The IFD's figures for the September 2011 quarter put debtor finance turnover at $15.6 billion, up 3% from the June 2011 quarter, and an increase of 4% on the September 2010 quarter.
Of the total turnover for the September 2011 quarter, invoice discounting comprised $14.4 billion and factoring represented $1.2 billion, a rise of 24% compared with the previous quarter, the largest increase in factoring turnover recorded to date.
Invoice discounting involves the financier purchasing a business's trade debts, which acts as an advance until the business’s debtors pay their invoices. Factoring is similar but also includes the financier providing a debtor administration function; debtors are aware of the financier's involvement and payments must be made to the financier to clear the debt.
"The rise in factoring client numbers and turnover is particularly interesting because it shows the increasing acceptance of factoring as it’s evolved into a more sophisticated cash flow tool," said Lamers.

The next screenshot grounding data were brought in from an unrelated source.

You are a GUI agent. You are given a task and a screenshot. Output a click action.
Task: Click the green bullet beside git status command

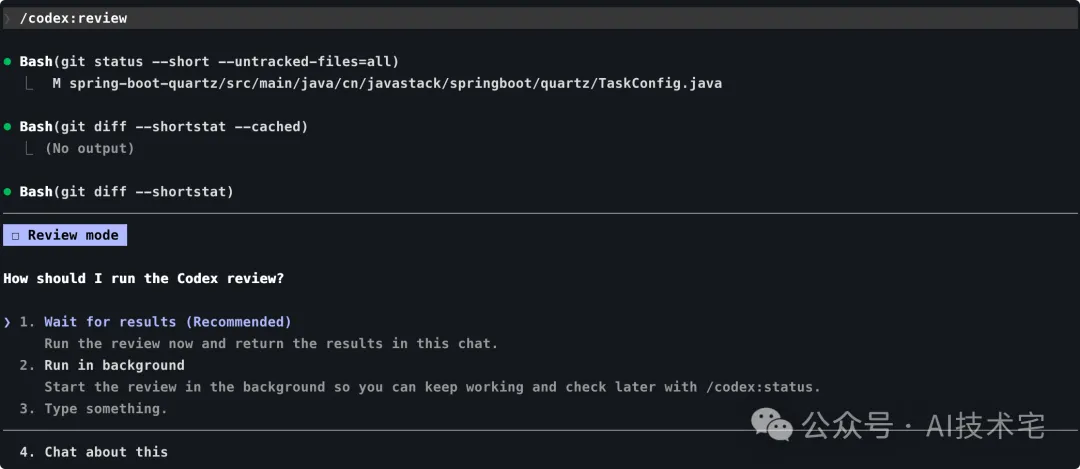click(8, 62)
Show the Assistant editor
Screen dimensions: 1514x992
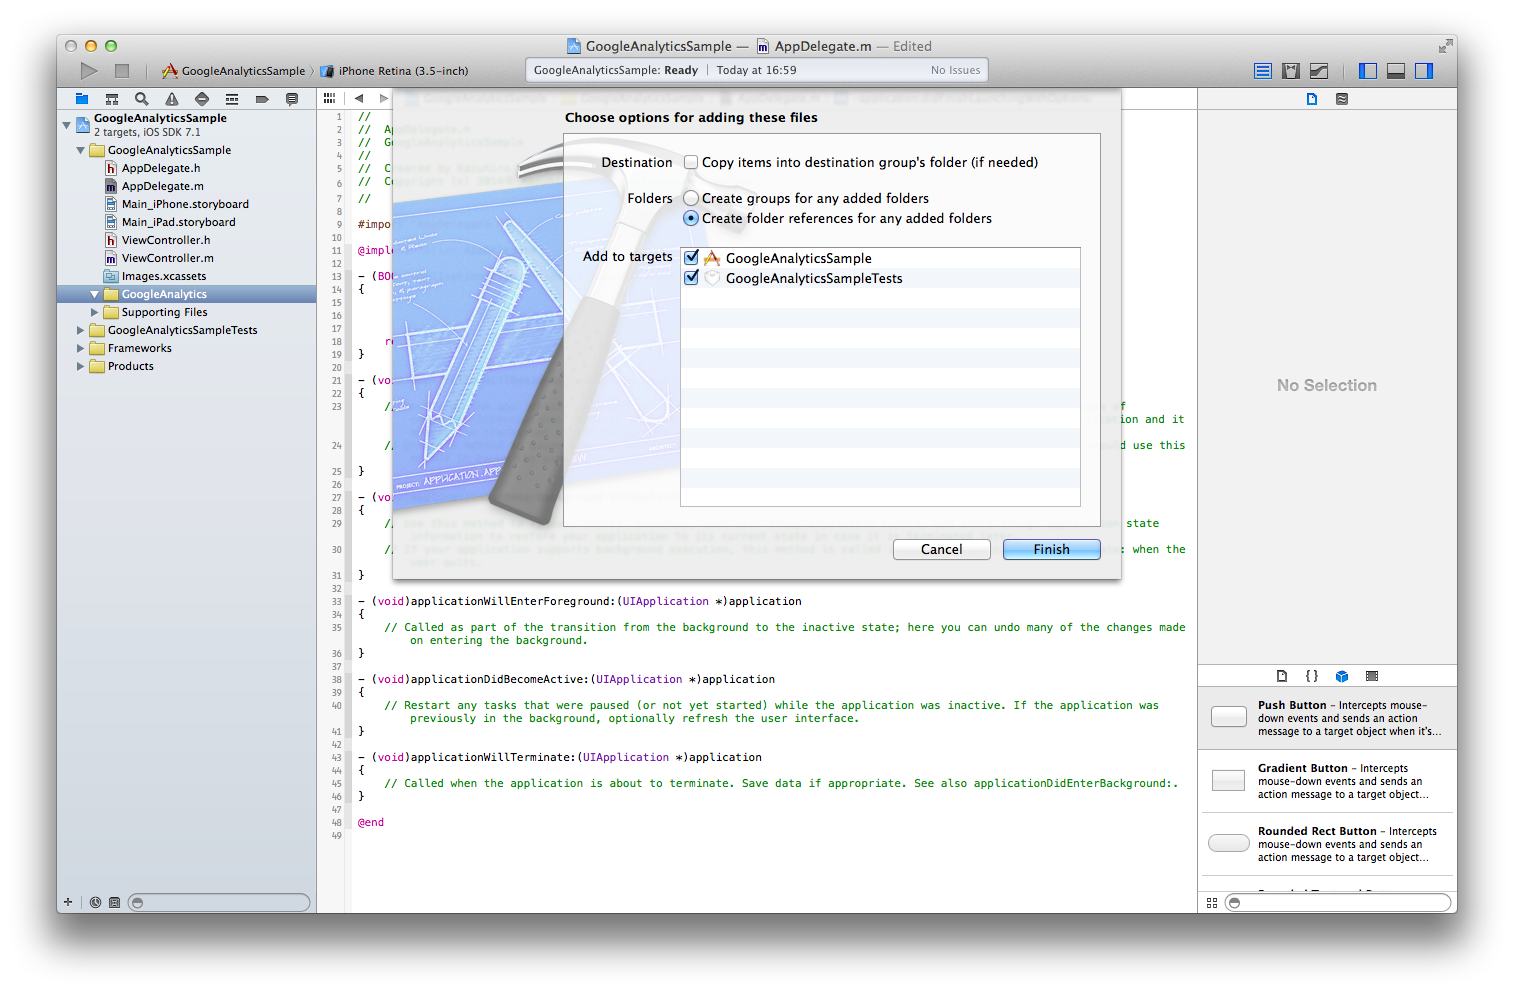pyautogui.click(x=1291, y=71)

“With our ability to tailor both our factoring and invoice discounting solutions around businesses’ requirements, Oxford is able to cater to a broad market seeking specialist cash flow funding,” says Lamers.
“This explains why our 14% growth in total turnover in the three months to September is ahead of the industry average.”
Lamers believes more businesses may be using factoring because having a third party involved encourages debtors to pay on time. "There's no doubt that the visibility of a financier makes debtors more aware of their payment obligations. It also indicates that specialist providers like Oxford Funding have an important role to play in supporting debtor administration and collection calls."